之后,又凭空冒出来了一个五六岁的三皇女,明上说是先皇的孩子,可实际谁又知道呢,怕是随便找了个黄毛丫头,架空权利呢。
三皇女成功登基,碧玉太后垂帘听政,实握大权,他背后的势力竟然是燕王。
碧落模仿什么都很快,管理朝政,清除余党,每样做得都很好,可他却一点都不满意。
他怀疑他又被骗了,燕王曾告诉他,来宫里就会见到她,他做了,她也的确见着了。
可是,再也没有了,那是他最后一次见她,传言都说她离开人世了,可是燕王却又告诉他,只要他乖乖听他的话,她还会回到他身边的。
可是! 没有!
多少天了!没有!没有!没有!
他疯狂地怒吼着,手直接砸翻了那一桌子的公文,一双眼睛黑白分明得可怕,屋里的东西噼里啪啦,摔得粉碎,熊熊的怒火让他面目可憎,狰狞的如一匹野兽。

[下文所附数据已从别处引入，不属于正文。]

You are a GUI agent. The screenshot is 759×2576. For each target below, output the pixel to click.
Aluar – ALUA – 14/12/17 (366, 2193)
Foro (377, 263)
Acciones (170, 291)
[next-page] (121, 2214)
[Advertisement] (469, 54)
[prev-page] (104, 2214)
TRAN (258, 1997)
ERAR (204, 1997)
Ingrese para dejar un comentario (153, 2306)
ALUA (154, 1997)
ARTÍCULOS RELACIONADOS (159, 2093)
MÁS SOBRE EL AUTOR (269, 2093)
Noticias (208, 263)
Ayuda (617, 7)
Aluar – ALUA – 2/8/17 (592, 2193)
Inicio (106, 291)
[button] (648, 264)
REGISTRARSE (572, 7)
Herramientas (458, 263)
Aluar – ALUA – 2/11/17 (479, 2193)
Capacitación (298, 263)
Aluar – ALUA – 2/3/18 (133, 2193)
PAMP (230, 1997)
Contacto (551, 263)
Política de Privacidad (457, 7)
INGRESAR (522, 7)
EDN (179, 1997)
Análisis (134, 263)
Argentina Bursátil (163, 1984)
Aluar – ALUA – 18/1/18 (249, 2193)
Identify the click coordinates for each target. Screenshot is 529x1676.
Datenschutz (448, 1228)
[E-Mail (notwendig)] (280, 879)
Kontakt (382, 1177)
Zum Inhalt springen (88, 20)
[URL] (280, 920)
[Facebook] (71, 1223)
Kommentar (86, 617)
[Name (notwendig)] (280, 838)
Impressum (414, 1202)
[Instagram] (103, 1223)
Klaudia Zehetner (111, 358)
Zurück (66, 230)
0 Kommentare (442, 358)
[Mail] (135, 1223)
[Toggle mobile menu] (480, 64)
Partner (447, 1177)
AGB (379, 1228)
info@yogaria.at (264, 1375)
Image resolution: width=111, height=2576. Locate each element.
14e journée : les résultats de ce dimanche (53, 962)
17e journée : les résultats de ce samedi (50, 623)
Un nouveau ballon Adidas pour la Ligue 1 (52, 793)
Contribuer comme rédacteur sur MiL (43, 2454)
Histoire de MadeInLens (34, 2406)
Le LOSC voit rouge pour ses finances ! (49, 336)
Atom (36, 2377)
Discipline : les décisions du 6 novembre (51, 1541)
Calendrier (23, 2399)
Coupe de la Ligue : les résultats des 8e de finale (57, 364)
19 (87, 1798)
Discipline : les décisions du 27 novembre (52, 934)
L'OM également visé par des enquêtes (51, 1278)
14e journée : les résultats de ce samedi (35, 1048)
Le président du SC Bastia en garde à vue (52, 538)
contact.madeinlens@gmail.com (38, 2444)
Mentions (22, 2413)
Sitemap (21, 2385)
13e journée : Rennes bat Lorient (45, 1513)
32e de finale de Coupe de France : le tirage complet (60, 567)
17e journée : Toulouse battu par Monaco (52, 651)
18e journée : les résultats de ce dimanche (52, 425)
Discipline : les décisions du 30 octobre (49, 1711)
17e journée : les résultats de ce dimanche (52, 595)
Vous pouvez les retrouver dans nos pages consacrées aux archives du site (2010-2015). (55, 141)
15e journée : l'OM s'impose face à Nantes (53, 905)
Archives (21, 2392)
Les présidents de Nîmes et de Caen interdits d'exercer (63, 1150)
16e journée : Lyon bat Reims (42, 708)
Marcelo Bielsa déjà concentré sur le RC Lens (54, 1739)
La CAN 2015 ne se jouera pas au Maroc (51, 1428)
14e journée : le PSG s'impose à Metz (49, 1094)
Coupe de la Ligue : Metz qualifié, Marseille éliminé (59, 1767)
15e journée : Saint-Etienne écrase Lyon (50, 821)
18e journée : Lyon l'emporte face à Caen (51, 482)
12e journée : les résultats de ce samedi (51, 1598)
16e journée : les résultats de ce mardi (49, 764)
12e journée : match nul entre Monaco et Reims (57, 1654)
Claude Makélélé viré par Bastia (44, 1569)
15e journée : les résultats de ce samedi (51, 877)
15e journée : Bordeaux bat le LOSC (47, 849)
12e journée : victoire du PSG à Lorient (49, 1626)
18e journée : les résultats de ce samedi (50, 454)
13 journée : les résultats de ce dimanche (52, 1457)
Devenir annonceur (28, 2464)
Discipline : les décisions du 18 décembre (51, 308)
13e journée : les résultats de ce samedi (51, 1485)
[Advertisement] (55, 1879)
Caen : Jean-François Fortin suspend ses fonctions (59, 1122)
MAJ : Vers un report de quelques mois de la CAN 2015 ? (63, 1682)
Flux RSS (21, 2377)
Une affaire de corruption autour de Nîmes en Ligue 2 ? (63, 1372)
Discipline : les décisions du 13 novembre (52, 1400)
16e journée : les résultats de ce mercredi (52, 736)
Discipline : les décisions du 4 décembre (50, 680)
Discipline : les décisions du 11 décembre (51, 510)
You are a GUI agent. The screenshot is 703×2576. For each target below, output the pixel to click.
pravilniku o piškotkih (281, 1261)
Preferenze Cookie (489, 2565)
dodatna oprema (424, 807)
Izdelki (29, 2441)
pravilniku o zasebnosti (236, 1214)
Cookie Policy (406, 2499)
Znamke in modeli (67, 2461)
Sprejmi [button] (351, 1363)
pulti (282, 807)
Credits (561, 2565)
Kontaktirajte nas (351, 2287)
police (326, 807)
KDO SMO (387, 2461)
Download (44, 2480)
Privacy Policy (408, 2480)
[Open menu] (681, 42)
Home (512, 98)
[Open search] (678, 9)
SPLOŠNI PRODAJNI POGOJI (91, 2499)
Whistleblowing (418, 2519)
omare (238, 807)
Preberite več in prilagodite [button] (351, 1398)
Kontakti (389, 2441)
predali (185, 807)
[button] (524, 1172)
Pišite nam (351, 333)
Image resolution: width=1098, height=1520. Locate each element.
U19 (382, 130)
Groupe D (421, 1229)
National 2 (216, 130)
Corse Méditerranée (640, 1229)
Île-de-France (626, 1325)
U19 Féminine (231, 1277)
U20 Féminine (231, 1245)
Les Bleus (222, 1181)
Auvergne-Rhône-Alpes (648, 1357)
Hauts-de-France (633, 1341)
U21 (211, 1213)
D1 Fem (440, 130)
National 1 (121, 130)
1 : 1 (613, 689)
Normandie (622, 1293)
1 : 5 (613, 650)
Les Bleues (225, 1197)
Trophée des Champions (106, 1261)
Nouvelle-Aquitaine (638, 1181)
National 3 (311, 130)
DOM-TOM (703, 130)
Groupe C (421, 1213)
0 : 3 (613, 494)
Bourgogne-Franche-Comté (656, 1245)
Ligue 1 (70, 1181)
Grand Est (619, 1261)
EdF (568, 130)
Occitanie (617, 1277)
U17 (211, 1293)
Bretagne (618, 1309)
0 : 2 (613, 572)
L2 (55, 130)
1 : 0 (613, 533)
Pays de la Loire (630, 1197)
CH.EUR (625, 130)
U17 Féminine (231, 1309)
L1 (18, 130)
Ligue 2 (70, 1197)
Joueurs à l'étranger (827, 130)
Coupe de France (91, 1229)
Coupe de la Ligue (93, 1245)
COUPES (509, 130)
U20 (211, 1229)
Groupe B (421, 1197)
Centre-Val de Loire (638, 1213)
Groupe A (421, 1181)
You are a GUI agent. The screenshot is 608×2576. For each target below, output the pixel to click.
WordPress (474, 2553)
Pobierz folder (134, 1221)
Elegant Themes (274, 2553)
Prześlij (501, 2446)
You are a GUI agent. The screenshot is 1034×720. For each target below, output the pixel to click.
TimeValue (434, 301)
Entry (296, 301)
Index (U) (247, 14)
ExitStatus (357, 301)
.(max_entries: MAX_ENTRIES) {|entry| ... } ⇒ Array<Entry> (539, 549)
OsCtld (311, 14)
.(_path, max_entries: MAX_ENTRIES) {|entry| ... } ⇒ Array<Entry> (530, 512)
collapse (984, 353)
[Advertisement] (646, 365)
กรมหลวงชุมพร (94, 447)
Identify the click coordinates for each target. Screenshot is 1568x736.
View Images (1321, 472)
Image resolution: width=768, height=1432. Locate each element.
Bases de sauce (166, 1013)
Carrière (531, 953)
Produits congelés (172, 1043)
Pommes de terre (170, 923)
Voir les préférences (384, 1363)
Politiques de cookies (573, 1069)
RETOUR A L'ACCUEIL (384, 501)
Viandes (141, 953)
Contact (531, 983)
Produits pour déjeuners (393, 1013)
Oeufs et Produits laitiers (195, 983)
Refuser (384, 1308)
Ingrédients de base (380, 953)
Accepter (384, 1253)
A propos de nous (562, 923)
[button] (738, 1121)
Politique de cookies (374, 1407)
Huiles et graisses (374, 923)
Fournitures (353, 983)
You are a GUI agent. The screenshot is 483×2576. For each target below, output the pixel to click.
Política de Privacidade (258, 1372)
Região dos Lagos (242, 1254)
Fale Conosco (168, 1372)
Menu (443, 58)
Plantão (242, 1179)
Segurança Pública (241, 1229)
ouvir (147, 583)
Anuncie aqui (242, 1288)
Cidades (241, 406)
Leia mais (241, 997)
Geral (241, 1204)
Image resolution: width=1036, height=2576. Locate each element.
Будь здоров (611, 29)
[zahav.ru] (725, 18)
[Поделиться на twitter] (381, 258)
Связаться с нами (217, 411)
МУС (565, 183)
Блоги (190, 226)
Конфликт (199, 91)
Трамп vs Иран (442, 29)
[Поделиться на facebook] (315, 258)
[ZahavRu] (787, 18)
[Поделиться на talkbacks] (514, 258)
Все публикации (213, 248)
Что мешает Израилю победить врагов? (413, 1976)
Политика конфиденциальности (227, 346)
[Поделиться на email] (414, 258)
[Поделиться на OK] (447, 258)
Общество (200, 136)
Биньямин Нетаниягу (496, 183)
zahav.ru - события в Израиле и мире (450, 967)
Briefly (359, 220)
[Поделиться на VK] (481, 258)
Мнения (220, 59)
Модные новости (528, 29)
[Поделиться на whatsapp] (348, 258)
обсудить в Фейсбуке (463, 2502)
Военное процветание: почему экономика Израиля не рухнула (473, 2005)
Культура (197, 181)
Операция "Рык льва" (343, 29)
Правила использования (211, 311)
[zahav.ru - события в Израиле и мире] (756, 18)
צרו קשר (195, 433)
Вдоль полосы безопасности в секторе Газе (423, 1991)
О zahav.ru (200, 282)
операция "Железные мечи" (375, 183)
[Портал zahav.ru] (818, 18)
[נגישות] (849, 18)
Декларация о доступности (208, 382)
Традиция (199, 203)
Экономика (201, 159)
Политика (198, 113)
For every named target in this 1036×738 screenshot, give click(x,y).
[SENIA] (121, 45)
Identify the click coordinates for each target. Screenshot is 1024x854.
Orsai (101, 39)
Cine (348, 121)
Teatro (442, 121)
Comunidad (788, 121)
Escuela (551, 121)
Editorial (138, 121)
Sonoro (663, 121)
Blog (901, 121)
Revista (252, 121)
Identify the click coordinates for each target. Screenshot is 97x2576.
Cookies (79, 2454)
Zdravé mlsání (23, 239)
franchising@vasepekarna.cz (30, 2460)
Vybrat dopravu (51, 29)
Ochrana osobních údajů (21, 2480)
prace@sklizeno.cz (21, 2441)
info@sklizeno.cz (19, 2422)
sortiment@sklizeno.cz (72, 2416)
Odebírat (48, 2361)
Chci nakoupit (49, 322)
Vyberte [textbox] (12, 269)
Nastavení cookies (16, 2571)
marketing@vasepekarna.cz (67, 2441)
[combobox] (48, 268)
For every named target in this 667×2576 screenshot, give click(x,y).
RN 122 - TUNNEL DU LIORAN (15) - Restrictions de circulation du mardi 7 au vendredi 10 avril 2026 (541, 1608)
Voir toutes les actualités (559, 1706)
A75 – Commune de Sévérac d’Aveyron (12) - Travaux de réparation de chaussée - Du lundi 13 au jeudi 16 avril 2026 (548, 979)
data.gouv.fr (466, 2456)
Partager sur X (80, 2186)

一旁的侍人,浑身瑟瑟发抖,太后又开始发疯了,真的太难伺候了,一天阴晴不定的,正常的时候明明好好的,可不知怎么回事,每过一阵子,就会突然间发作,立刻暴怒。
他僵硬地移动脑袋,向书柜走去,他的右手压下某一个突兀,一间密室打开了。
他进去,僵硬的四肢终于放松,他大口大口呼吸着整个房间的气息。
夜明珠照耀着整个密室,密室里的东西很多,有女人的衣服,鞋子,簪子,床榻,杯子……
还挂着很多的画,都是同一个,临昀锡。
自从临昀锡离假死后,那个殿里的东西都被他搬到了这里。
他的眼睛带着疯狂的迷恋和欲望,所有的东西,都曾沾染过她的气息,他畅快的呼出了一口气,舒服地舔了舔嘴角。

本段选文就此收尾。